A few weeks back, I came across a charmingly nasty site called “Christian Cross Talk” whose author devoted his every entry to explaining in depth how and why he hates atheists and blames us for every problem in society. (Sadly, the site has apparently disappeared in the interim, or I’d give a link.) One of his posts presented itself as a point-by-point refutation of my atheist’s creed. Quoted below are some of his responses to various points of the creed:

Through the use of reason and conscience, we can perceive morality, defined as the principles of behavior, which produce the greatest happiness and the least suffering both now and in the future.

For who? Happiness for who? For me? For you? Why should I care about you, unless God is real, and He is.

The only ethical form of government is democracy. Every society has both the right and the obligation to revolt against and overthrow any other system.

Ha! SAYS WHO! Why do atheists act all moral and make statements of moral absolute when they have no moral foundation whatsoever. Right and wrong imply an authority that makes it right or wrong.

Human beings possess fundamental rights and freedoms upon which no one may infringe. Among these are freedom of conscience, freedom of expression, freedom of association, the right to privacy, the right to an education, the right to live in peace and safety, and the right to seek happiness.
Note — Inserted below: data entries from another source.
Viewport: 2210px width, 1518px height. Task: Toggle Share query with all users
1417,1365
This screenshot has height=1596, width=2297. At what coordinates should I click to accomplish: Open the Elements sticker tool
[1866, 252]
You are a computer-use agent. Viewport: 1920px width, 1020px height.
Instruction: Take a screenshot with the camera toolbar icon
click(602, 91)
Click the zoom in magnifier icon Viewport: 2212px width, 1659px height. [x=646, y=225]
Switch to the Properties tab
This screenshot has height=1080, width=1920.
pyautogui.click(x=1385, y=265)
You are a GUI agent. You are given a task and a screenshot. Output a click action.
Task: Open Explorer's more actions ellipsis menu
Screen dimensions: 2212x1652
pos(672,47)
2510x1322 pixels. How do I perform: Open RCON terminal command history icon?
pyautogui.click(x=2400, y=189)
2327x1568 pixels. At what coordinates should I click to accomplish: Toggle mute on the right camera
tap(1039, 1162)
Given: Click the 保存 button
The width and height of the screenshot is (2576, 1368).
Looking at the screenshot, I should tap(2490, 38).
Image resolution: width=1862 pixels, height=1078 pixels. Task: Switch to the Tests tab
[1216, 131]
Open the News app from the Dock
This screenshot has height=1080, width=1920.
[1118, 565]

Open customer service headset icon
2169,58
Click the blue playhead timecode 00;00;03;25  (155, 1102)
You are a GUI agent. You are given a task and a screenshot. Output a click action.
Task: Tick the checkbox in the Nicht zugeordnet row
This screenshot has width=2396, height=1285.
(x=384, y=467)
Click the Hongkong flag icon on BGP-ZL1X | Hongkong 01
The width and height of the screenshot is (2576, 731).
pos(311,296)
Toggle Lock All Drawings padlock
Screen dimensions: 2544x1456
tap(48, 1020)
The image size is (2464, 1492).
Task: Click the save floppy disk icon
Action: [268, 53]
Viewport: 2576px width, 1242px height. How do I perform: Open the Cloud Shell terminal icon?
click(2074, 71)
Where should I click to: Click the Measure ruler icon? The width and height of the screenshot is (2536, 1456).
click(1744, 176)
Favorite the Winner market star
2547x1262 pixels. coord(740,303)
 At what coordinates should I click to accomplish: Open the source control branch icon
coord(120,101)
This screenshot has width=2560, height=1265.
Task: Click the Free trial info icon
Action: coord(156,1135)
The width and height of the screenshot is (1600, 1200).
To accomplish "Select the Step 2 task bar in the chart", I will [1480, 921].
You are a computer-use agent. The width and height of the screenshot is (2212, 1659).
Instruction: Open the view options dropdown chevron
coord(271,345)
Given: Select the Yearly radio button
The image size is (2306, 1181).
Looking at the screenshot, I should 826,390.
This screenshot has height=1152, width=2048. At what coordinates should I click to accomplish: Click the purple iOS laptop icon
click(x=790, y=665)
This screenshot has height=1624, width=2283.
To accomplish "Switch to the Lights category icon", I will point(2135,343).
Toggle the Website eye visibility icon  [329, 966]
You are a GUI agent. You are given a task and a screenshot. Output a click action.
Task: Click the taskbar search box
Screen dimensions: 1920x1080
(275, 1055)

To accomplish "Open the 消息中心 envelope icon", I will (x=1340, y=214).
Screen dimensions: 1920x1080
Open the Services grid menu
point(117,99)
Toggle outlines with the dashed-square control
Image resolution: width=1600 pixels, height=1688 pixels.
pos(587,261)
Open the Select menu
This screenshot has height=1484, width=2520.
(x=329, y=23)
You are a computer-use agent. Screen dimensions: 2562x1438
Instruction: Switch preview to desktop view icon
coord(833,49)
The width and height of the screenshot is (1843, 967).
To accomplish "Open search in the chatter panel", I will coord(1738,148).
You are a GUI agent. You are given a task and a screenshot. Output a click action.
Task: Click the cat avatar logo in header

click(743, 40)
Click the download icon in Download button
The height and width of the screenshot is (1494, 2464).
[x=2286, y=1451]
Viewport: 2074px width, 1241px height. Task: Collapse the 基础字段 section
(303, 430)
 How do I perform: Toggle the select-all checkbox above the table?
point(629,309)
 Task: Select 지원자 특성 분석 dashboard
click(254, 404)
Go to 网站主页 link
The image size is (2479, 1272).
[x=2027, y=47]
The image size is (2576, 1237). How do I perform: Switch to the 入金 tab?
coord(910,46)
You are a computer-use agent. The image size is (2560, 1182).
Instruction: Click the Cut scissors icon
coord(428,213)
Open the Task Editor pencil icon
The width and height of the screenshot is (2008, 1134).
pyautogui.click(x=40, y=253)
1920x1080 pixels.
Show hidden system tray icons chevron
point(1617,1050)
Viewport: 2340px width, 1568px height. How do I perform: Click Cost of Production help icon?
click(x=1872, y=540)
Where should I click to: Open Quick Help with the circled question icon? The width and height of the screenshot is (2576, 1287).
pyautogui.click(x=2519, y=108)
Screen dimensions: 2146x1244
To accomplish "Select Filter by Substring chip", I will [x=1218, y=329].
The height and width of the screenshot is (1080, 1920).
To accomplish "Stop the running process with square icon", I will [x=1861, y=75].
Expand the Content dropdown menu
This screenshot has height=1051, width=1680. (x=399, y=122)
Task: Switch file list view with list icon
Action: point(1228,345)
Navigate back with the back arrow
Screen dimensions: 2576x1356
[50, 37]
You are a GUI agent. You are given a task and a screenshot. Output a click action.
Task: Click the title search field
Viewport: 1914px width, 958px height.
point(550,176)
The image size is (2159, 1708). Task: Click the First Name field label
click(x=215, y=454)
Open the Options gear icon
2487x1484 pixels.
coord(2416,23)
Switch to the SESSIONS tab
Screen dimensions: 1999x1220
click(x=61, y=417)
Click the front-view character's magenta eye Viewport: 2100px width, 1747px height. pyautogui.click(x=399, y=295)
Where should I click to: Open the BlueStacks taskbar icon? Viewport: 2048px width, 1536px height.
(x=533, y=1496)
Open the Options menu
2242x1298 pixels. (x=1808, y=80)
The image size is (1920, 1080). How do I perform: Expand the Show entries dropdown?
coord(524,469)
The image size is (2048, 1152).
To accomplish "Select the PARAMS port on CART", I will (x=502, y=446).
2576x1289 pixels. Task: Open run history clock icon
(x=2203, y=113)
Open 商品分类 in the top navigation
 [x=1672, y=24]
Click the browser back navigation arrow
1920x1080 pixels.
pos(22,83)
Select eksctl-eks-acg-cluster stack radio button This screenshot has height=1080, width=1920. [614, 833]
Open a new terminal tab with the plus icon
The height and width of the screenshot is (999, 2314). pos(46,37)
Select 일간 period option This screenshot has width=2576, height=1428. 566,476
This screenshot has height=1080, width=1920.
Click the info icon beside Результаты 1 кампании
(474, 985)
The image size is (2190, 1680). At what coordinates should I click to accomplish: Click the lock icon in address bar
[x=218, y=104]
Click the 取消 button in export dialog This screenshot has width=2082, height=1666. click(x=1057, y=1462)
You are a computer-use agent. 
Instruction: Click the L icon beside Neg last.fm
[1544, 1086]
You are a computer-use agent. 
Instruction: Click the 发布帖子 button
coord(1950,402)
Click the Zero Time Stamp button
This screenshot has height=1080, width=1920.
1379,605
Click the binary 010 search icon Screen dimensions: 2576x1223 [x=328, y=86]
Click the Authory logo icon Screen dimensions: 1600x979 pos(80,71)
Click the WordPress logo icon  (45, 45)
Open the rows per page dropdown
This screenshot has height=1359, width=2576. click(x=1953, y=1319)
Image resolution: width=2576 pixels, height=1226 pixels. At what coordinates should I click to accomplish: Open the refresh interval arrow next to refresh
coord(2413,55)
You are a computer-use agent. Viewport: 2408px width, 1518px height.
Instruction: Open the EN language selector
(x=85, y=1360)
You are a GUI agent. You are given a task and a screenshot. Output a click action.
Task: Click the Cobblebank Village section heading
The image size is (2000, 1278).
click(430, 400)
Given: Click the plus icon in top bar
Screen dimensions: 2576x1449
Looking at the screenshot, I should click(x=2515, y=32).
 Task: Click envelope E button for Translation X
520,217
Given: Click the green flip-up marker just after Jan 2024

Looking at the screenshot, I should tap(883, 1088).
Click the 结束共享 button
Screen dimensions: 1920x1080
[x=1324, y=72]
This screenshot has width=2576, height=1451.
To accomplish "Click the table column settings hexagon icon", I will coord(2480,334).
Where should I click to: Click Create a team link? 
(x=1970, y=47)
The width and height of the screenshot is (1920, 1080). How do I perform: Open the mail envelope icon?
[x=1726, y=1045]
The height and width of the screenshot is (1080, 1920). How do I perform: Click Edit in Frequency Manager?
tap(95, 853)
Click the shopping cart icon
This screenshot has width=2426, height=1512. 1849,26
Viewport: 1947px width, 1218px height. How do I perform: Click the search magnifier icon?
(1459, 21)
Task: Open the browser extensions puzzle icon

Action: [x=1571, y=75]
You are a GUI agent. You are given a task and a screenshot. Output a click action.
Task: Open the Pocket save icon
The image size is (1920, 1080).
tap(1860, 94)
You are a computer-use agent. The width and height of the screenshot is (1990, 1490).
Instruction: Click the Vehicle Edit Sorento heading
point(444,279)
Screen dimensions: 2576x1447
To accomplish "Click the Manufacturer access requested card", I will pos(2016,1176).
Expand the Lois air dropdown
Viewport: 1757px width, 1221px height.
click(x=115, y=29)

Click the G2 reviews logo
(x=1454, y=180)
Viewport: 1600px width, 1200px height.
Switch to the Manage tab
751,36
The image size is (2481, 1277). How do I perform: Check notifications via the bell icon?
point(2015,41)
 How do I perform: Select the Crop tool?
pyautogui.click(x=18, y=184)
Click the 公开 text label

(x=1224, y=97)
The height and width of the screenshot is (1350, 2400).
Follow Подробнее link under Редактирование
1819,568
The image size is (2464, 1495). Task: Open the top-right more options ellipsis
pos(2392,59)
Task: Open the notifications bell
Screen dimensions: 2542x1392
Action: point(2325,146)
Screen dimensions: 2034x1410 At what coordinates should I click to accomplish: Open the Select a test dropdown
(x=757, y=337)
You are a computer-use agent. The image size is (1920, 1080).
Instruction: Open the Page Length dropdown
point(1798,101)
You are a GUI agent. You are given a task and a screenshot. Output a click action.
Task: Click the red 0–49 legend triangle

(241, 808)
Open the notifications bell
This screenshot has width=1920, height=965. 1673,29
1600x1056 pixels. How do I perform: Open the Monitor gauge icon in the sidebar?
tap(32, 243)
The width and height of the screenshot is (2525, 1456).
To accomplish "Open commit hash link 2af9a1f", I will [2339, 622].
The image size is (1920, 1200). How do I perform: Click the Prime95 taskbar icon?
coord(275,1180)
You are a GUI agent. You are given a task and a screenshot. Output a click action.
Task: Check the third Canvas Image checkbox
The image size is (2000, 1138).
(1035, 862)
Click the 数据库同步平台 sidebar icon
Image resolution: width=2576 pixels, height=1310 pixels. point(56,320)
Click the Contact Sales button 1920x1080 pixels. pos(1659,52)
Says who? If it isn’t God saying it, who cares what he thinks is right?

What’s ironic about this is that, as you can see, this apologist doesn’t actually disagree with most of what I have to say. He just thinks that I shouldn’t be allowed to make statements about right and wrong because I’m an atheist, which is why he punctuates his response with grade-school-like chants of “Says who? Says who?”

He’s not the only one, either. As we’ve all seen, this is a common response of theists to atheists who offer principles of ethical behavior: the claim that, because we do not believe in an absolute Authority, we have no way to justify the principles we propose.

But morality cannot be a matter of “who”. Plato showed why over two thousand years ago in the Euthyphro, and his dilemma still stands: Does God command something because it is good, or is it good because God commands it? If it’s the former, then there is an absolute morality that is not the creation of God, and the question “Says who?” becomes irrelevant – morality exists regardless of what anyone says. If it’s the latter, then there is no morality at all, merely the exercise of God’s whim.

If you assume that morality is a question of “says who” – that what constitutes morality is defined by the decrees of some authority figure – then you must believe that that authority figure could change the morality of an action by mere fiat without changing any of the relevant facts. Could the very same act be either good or bad, based purely on how God chooses to view it? This is clearly absurd.

Treating morality as if it had to be the decree of someone is the theistic conception, not ours. We should decline to play their rigged game. Instead, rather than a matter of “who”, we should argue that morality is and must be a matter of “why”. That is, rather than something imposed by an external authority, morality should be viewed as a set of rational principles which intelligent agents freely agree to abide by – not because they are commanded to do so, but because reason prescribes it as the best course of action for the benefit of all. This rational, humanist worldview, not a list of arbitrary commands decreed by fiat, is the only philosophy that truly deserves the name of morality.